Belastingdienst

Javascript staat uit in deze internetbrowser. U moet Javascript activeren om onze internetsite te zien.

5.00.00 Overige bepalingen

9 Bewaarplicht

9.1 Algemeen

Iedereen die direct of indirect is betrokken bij transacties die in het kader van het goederenverkeer worden verricht, moet op grond van artikel 16 CDW alle bescheiden met betrekking tot deze transacties bewaren.
Volgens artikel 16 CDW is de termijn tenminste drie jaar.
Deze termijn is langer als in de geldende bepalingen een ander termijn is vastgesteld. Een dergelijke bepalingen zien we in artikel 1:32 van de Algemene douanewet. Dit artikel wordt hierna besproken. Als uit een douanecontrole blijkt dat een douaneschuld moet worden herzien, dan moeten de bescheiden zolang worden bewaard als voor de controle en de herziening nodig is. In dit laatste geval wordt de minimum termijn van drie jaar verlengd.
(artikel 16 CDW)

Een ieder die in Nederland een bedrijf uitoefent en direct of indirect is betrokken bij transacties in het handelsverkeer, is verplicht een administratie te voeren waaruit de voor de goederen en het goederenverkeer van belang zijnde rechten en verplichtingen blijken.
(artikel 1:32 Algemene douanewet)

Zo moeten facturen, nota's, vrachtbrieven en andere gegevensdragers worden bewaard. Deze administratie moet de administratieplichtige vervolgens zeven jaar bewaren.
De Algemene douanewet verwijst voor deze administratie en de administratieve verplichtingen naar Boek 2 en Boek 3 van het Burgerlijk Wetboek.
Door deze aansluiting met het Burgerlijk Wetboek kan maximaal worden aangesloten bij de commerciële administratie van de administratieplichtige.
Hierdoor is het voor de inspecteur mogelijk om een administratieve controle uit te voeren en worden de administratieve lasten voor de administratieplichtige zoveel mogelijk beperkt.

Van belang is de wijze waarop de gegevens worden bewaard.
De administratieplichtige mag de gegevens overbrengen en bewaren op andere gegevensdragers.

Bij het overbrengen op andere gegevensdragers moeten de nodige maatregelen worden getroffen om te zorgen dat:

  • aan de bewaartermijn van zeven jaar wordt voldaan;

  • de gegevens op een zodanige wijze toegankelijk blijven dat controle binnen een redelijke termijn mogelijk is.

De overbrenging moet inhoudelijk zodanig zijn dat:

  1. een juiste weergave van de gegevens is gewaarborgd;

  2. een volledige weergave van de gegevens is gewaarborgd;

  3. de gegevens zeven jaar beschikbaar blijven;

  4. de gegevens binnen een redelijke tijd leesbaar zijn.

Let op!

  • De balans en de staat van baten en lasten mogen niet worden overgebracht op een andere gegevensdrager.

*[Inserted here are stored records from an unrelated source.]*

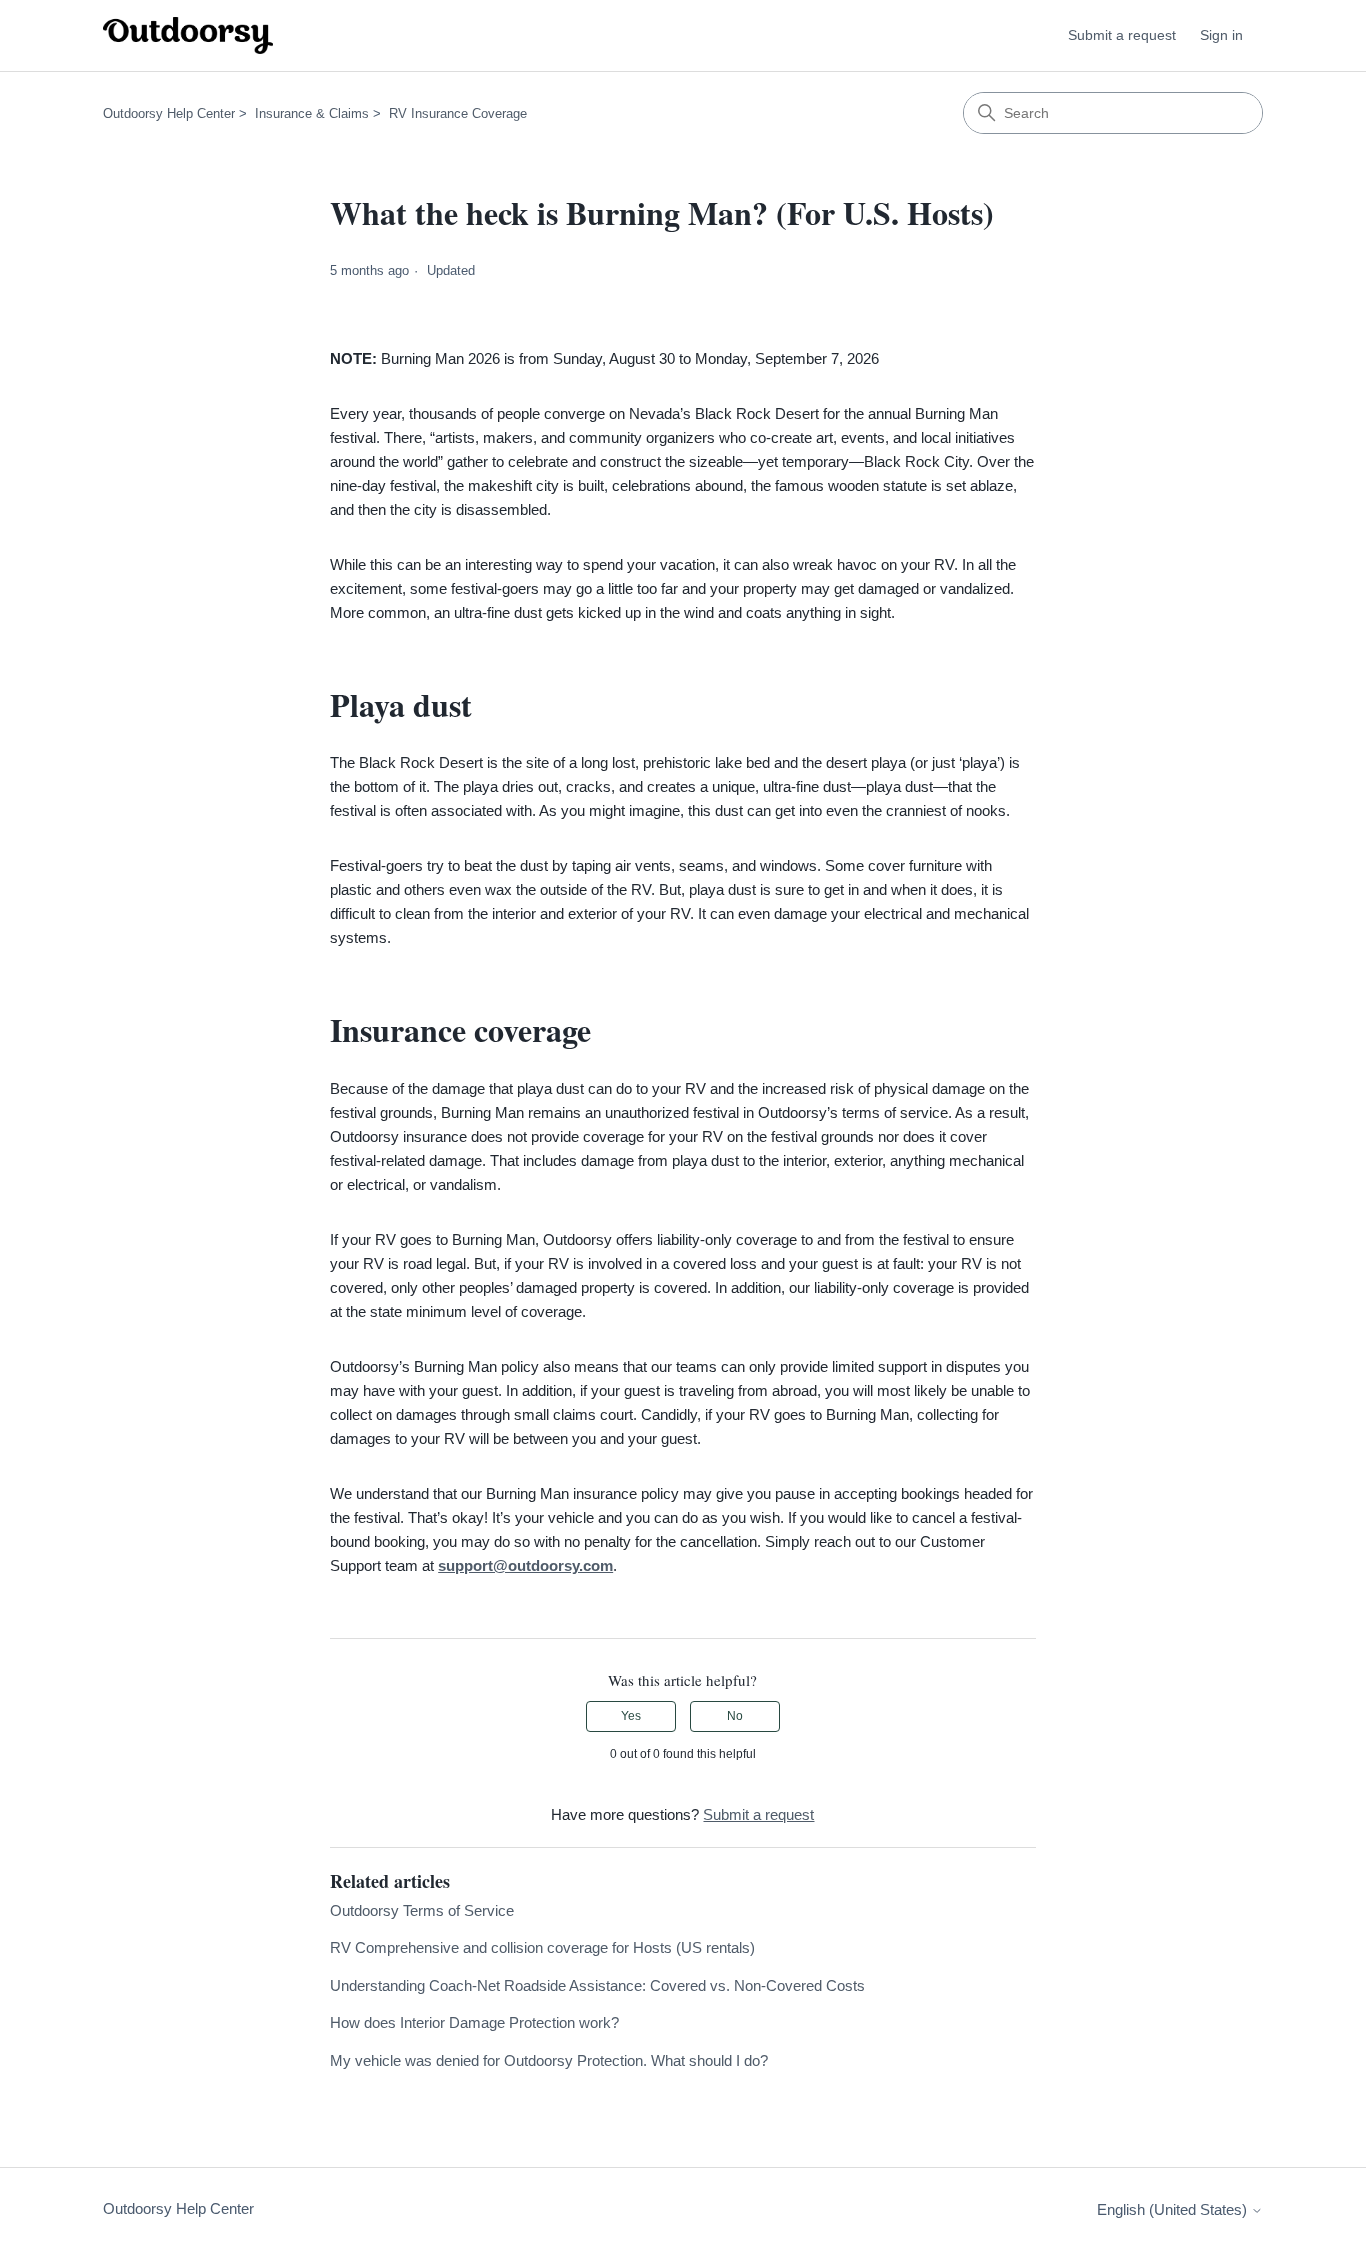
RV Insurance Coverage (458, 113)
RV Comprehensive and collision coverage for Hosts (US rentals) (542, 1947)
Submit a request (1122, 35)
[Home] (188, 35)
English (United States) (1174, 2209)
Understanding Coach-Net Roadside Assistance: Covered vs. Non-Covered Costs (597, 1985)
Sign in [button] (1221, 35)
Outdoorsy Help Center (169, 113)
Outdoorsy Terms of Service (422, 1910)
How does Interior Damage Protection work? (474, 2022)
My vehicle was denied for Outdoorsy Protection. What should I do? (549, 2060)
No (735, 1716)
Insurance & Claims (312, 113)
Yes (631, 1716)
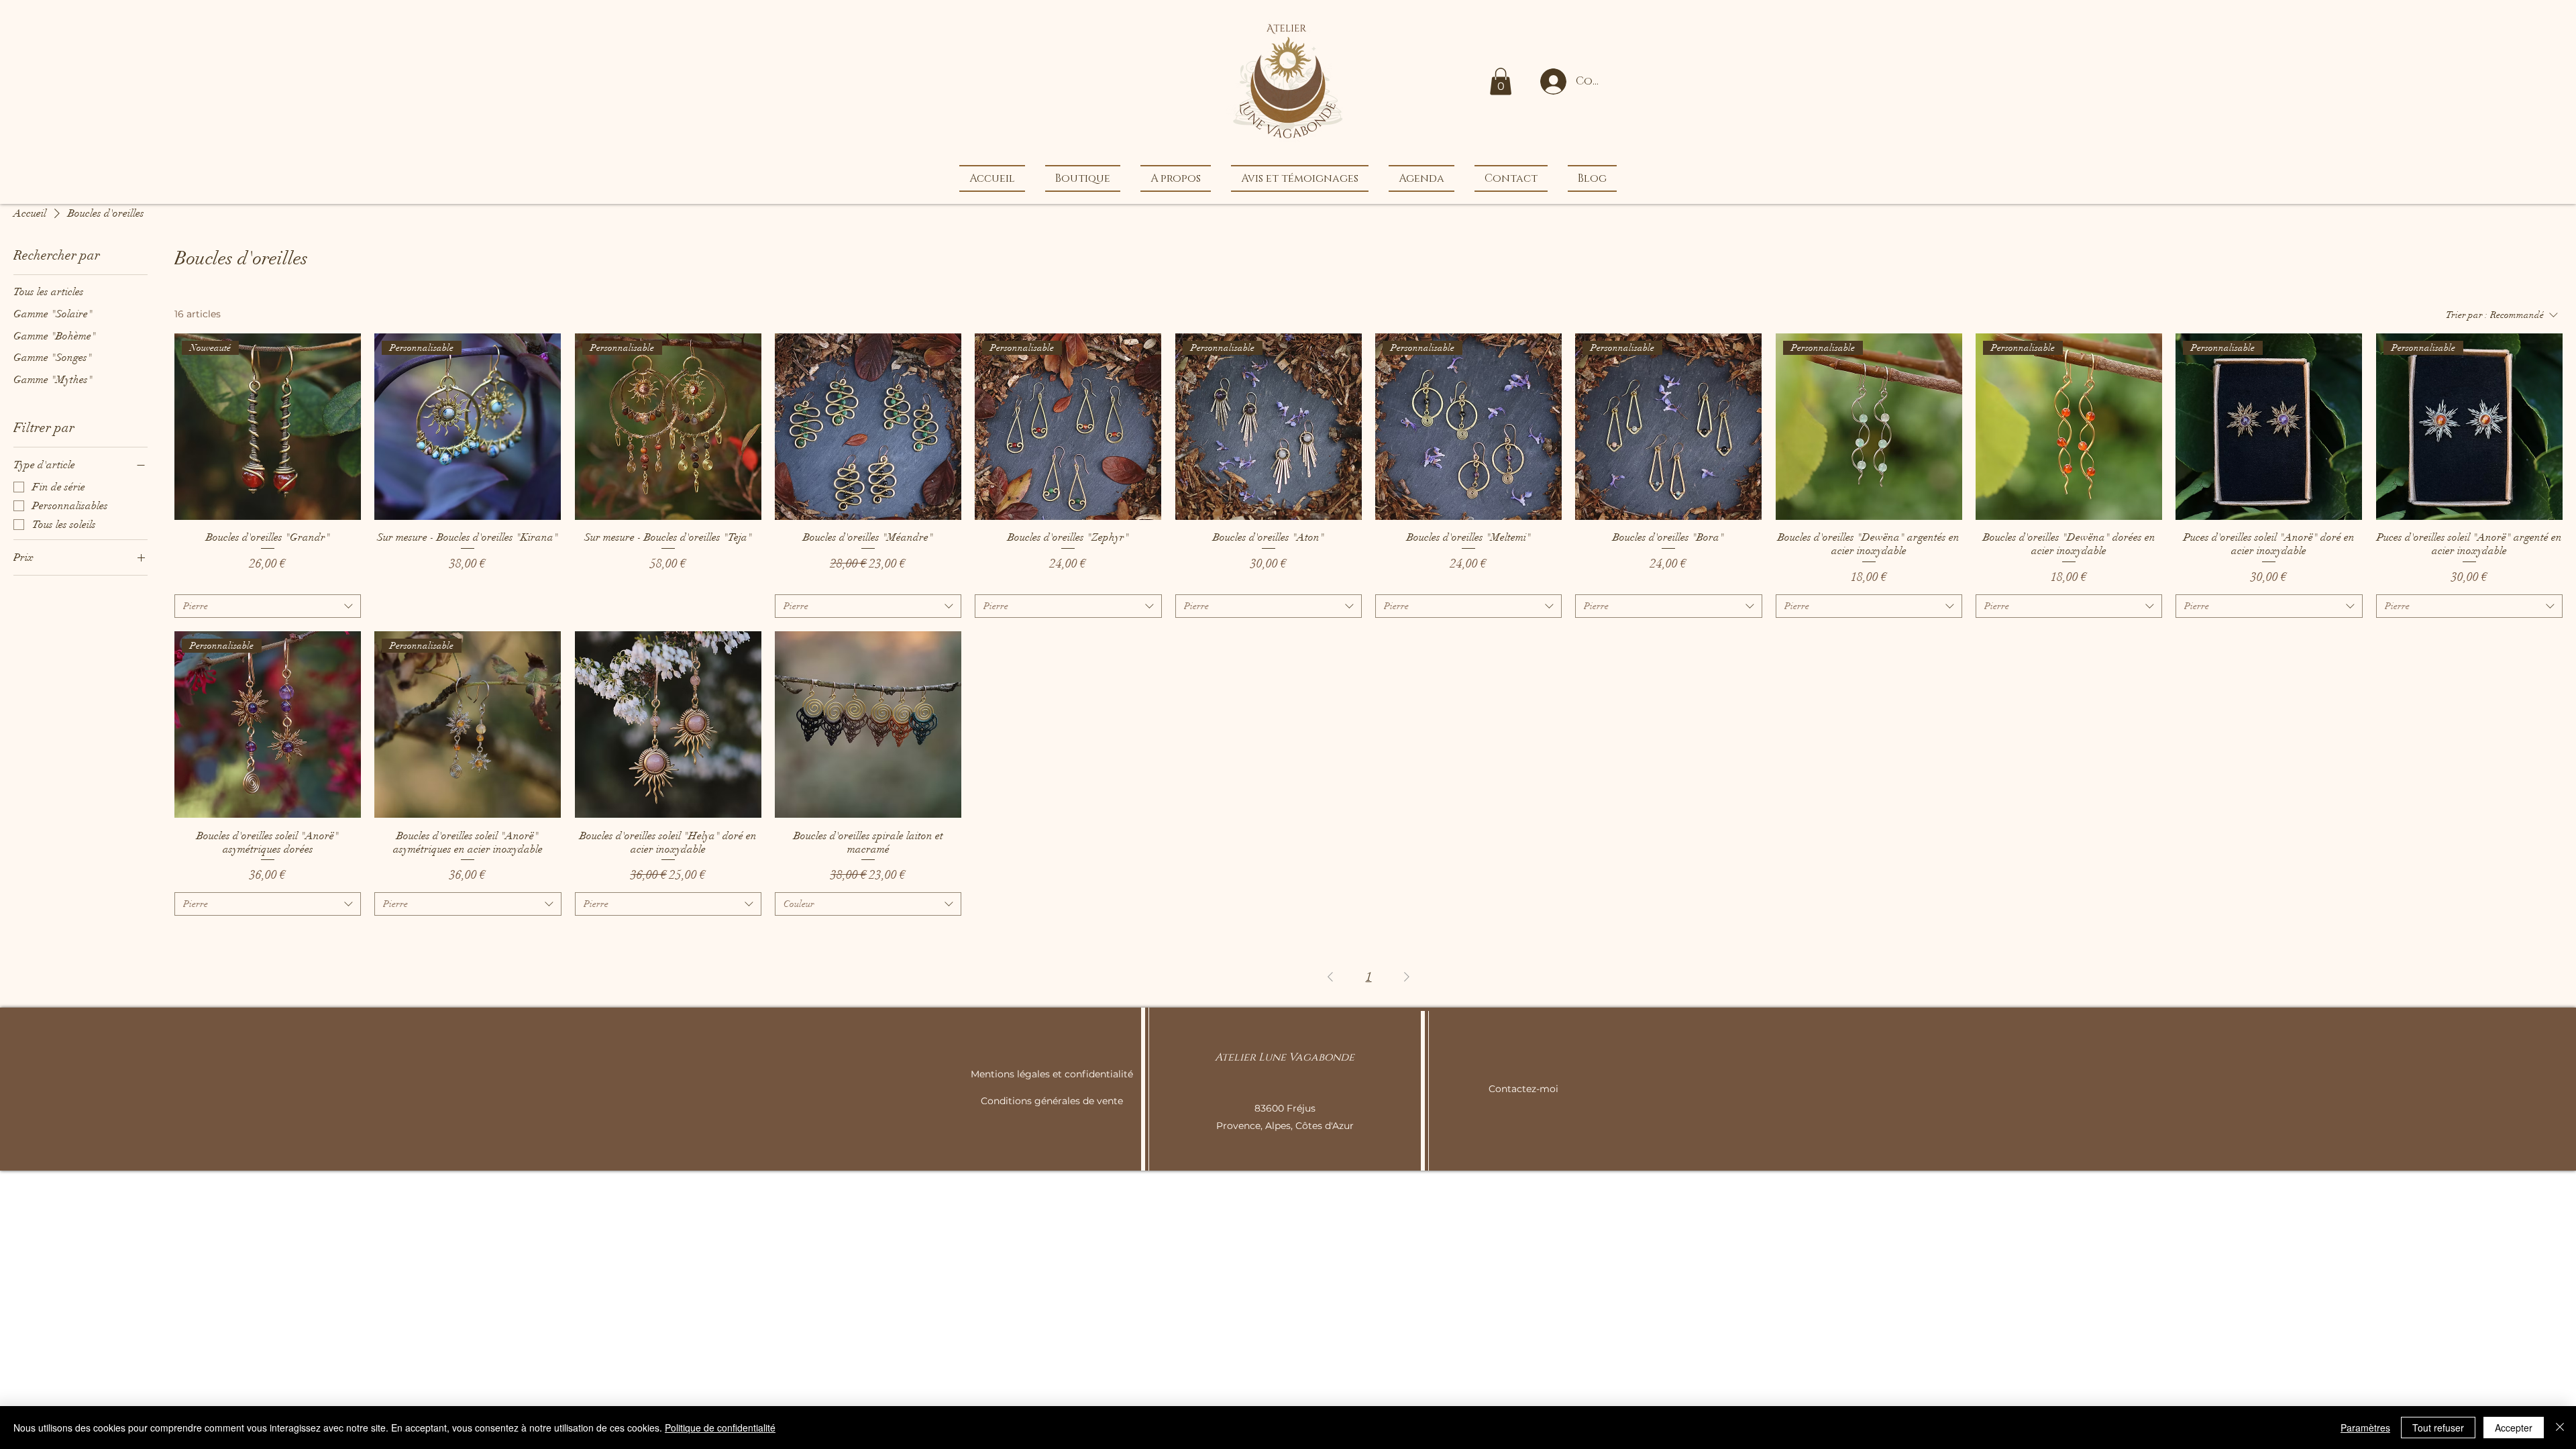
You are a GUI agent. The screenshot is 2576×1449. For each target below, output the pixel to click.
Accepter (2513, 1427)
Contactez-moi (1523, 1089)
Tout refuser (2438, 1427)
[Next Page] (1407, 976)
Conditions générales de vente (1052, 1101)
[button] (1500, 81)
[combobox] (267, 606)
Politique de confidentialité (720, 1427)
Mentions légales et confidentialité (1052, 1074)
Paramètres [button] (2365, 1427)
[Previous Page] (1330, 976)
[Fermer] (2560, 1427)
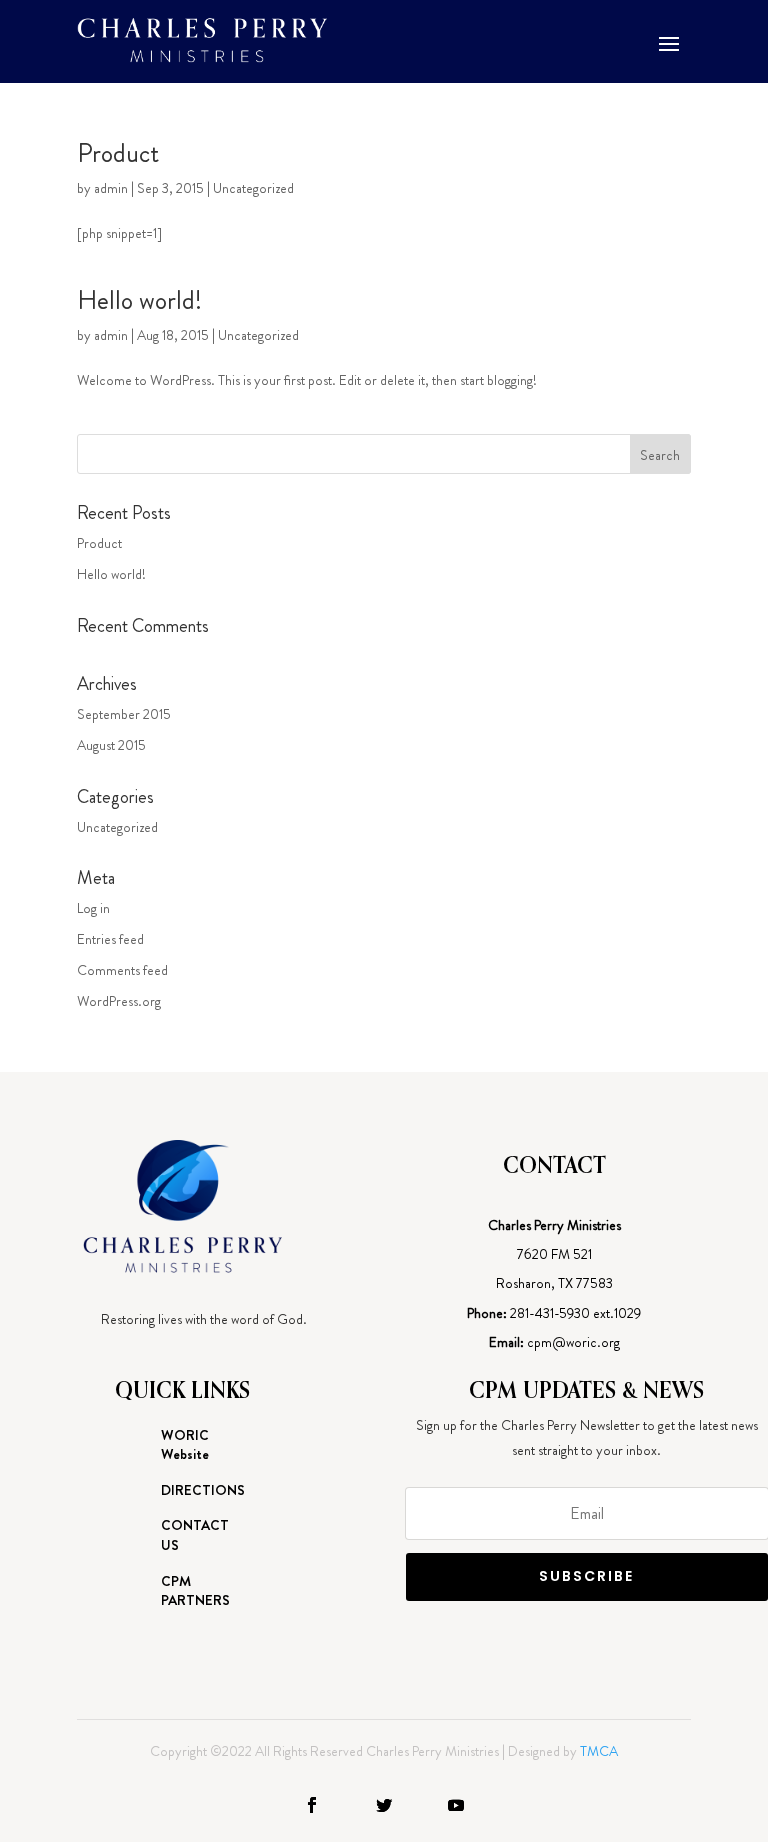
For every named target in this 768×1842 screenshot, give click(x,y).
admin (111, 188)
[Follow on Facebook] (312, 1805)
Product (118, 153)
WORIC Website (185, 1445)
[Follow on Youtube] (456, 1805)
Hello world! (139, 300)
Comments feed (122, 970)
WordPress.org (119, 1001)
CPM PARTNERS (195, 1591)
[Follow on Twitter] (384, 1805)
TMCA (599, 1751)
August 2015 (111, 745)
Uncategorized (253, 188)
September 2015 (124, 714)
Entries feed (110, 939)
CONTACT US (195, 1535)
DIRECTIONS (203, 1490)
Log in (93, 908)
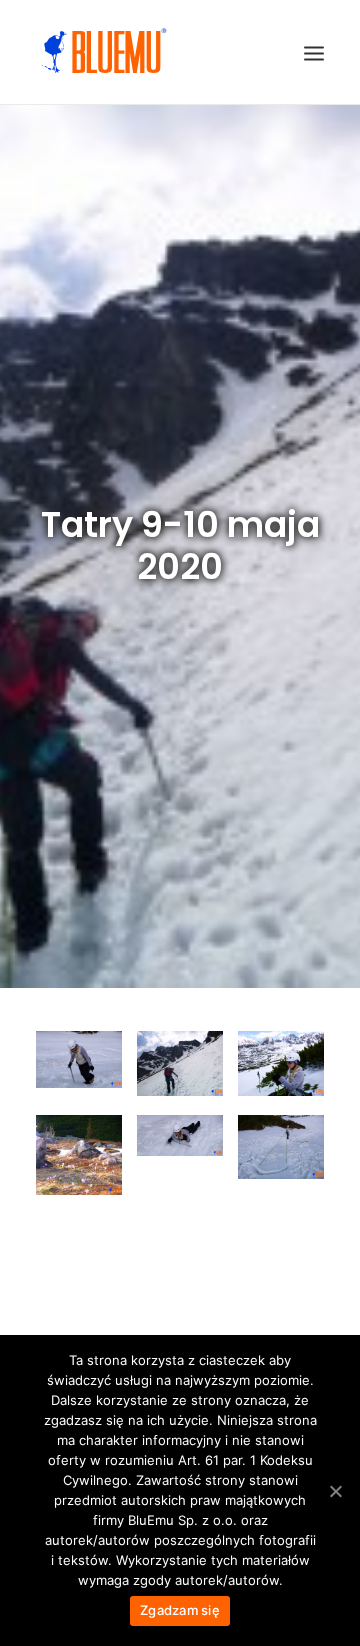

  • Van een aantal gegevensdragers hangt de bewijskracht af van de authenticiteit van deze gegevensdragers. Zo kan een afgetekend en gestempeld douanedocument niet worden overgebracht op een andere gegevensdrager, omdat de juiste weergave van de aftekening en de stempel dan immers niet meer gewaarborgd is. De weergave voldoet dan niet aan de hierboven onder a genoemde voorwaarde. Als de bewijskracht van de gegevensdrager afhangt van zijn authenticiteit kunnen de gegevens niet worden overgebracht op een andere gegevensdrager en moeten die gegevens in de oorspronkelijke vorm zeven jaar bewaard worden.

De administratie moet zodanig gevoerd en bewaard worden dat controle daarvan binnen een redelijke termijn mogelijk is. De administratieplichtige verleent de nodige medewerking met inbegrip van het verschaffen van het benodigde inzicht in de opzet en de werking van de wijze waarop de administratie is gevoerd en is bewaard.

In de onderstaande tabel vindt u wanneer de termijn van zeven jaar voor het bewaren van de administratie begint.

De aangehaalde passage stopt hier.